═════ Records for this task ═════

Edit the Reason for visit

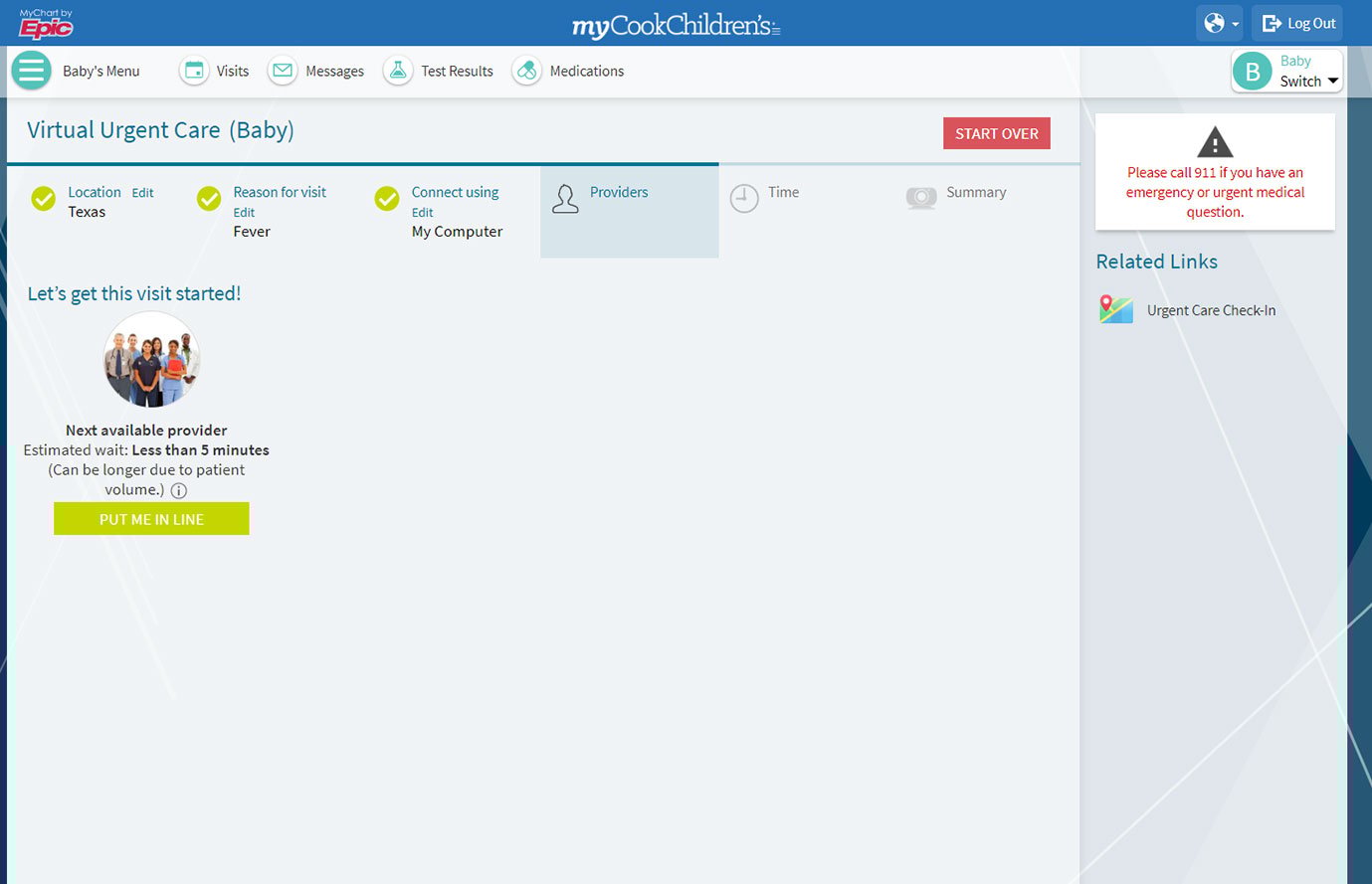[x=244, y=213]
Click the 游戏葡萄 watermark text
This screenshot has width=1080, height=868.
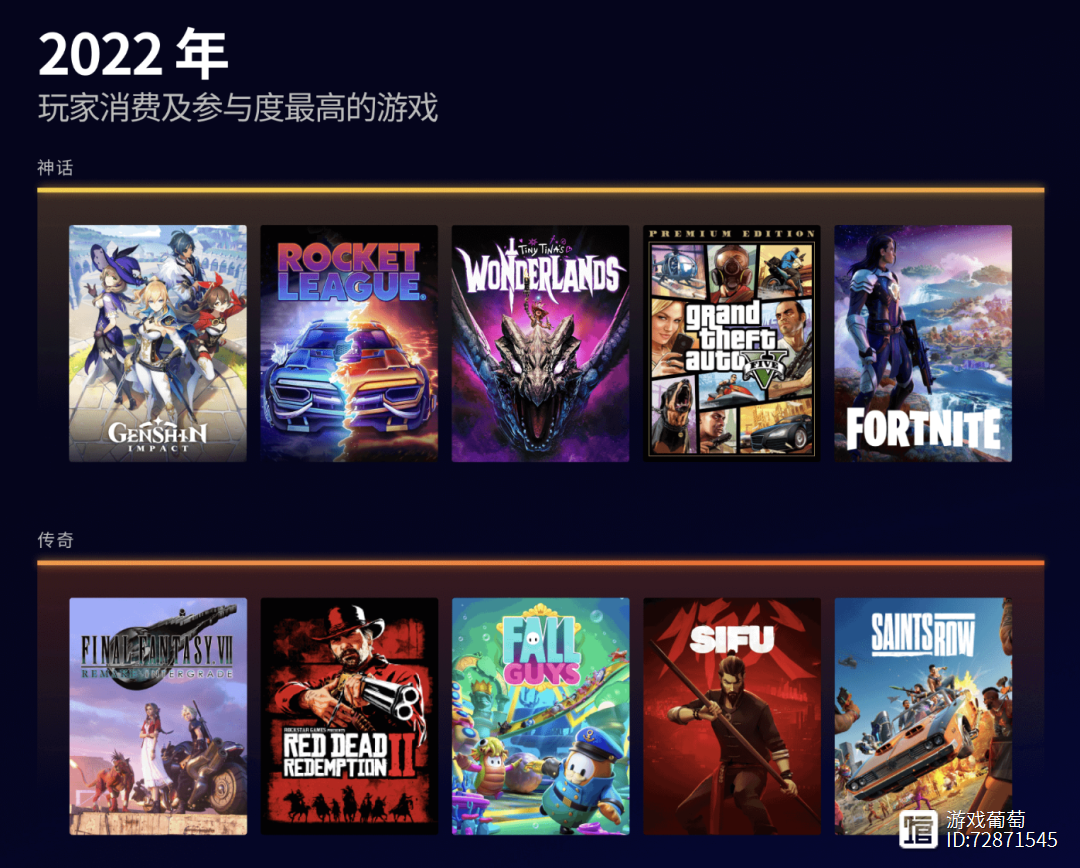click(x=986, y=820)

═════

**Exercise description**
The answer must consist solely of the lines from the one with "Click the 游戏葡萄 watermark text" through the final line of the data, each reproduced exactly and with pictures omitted.

**Answer for the task**
Click the 游戏葡萄 watermark text
This screenshot has width=1080, height=868.
click(x=986, y=820)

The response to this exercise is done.